We'll see.. stopped at Wal-Mart and bought their last 5 boxes of .380... I'll make sure she gets a little practice with it soon.. 

Otherwise, looks like I may end up having a nice little pocket pistol to carry around..


----------



## Clifford (Aug 14, 2004)

I have a Bodyguard. I know it has a long trigger pull, but I'm comfortable with the caliber. The ammunition has improved so much these days, it is effective. I'd rather carry my Kimber 1911, but weather and clothing seems to dictate what I carry.


----------



## simi-steading (Sep 27, 2012)

I was looking real hard at a Kimber Ultra they had there, but since we both quit our jobs, I think I'll wait until we get moved and the job situation improves... I love a good 1911, but for now I can keep myself protected with all I've got.. I do have a full size 1911.. just not something I often carry, but I do keep it under the jump seat in the truck some times.

As far as the .380, Yeah, I know it can stop a person, especially with 6 or 7 shots, but I do prefer a bigger hole from a slower round..


----------



## paradox (Nov 19, 2012)

I love my little Kahr CM9 since my Walther PPX 9 is too hard to conceal. Two almost polar opposite trigger types - LOL - but they both serve the purpose I bought them for perfectly. 

Currently I am waiting impatiently to find a new Walther CCP with the gas delayed blow back. I think that is going to be huge in the female gun market once word gets out. And I think it will perfectly blend the things I love about my other 9's into one very functional package.

All this to say your wife is not alone. On any given trip to a gun show or store, I am far more likely to make a purchase than DH. He started far earlier than I did and I have a lot of catching up to do. And just because it looked good in the store, or felt good in your hand, doesn't mean you are going to like shooting it. She will eventually find something she likes and stick with it. You might read up on the CCP and see if it sounds like it might suit her more. That way she could step up from a .380 without the added recoil.


----------



## simi-steading (Sep 27, 2012)

I like my handguns, but I'd much rather spend my money on rifles.... I can't tell you how many I've passed up on because my wife wasn't happy about it.. but yet she's bought every handgun she's seen and wanted.. hhhhmmm.. something wrong with this picture.. LOL..

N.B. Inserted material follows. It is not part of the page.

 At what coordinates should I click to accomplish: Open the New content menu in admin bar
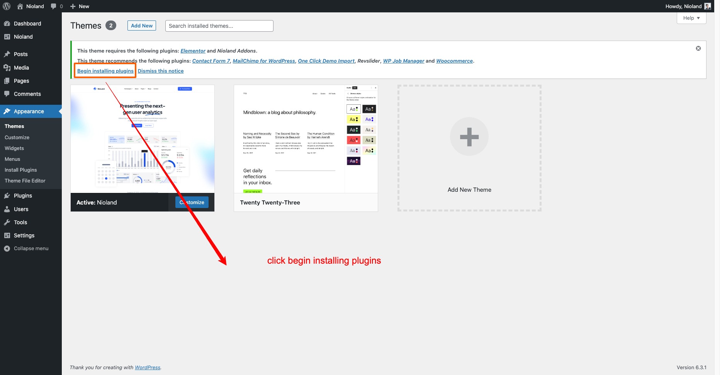[80, 6]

I don't think I'll be telling he about that CCP


----------



## paradox (Nov 19, 2012)

simi-steading said:


> I like my handguns, but I'd much rather spend my money on rifles.... I can't tell you how many I've passed up on because my wife wasn't happy about it.. but yet she's bought every handgun she's seen and wanted.. hhhhmmm.. something wrong with this picture.. LOL..
> 
> I don't think I'll be telling he about that CCP


LOL I guess I can understand that. But maybe if she found one she really liked she would sell off all the others  

I have an awesome little polymer snubby 357 mag that I rarely ever touch anymore. I was set to sell it before I bought the Kahr and DH stopped me because DD likes it and he wants to give it to her when the time comes.


----------



## simi-steading (Sep 27, 2012)

I don' know.. I really like carrying the bodyguard around the farm with shot shells in it... Nice keeping a little distance from a copperhead as you kill it.. Fits well and super light. Perfect back pocket snake gun for me..


----------



## littlejoe (Jan 17, 2007)

I've only had 1 380, and didn't shoot it enough to decide whether I liked it that well or not. Some of the newer ones I've seen, I'd love to try out!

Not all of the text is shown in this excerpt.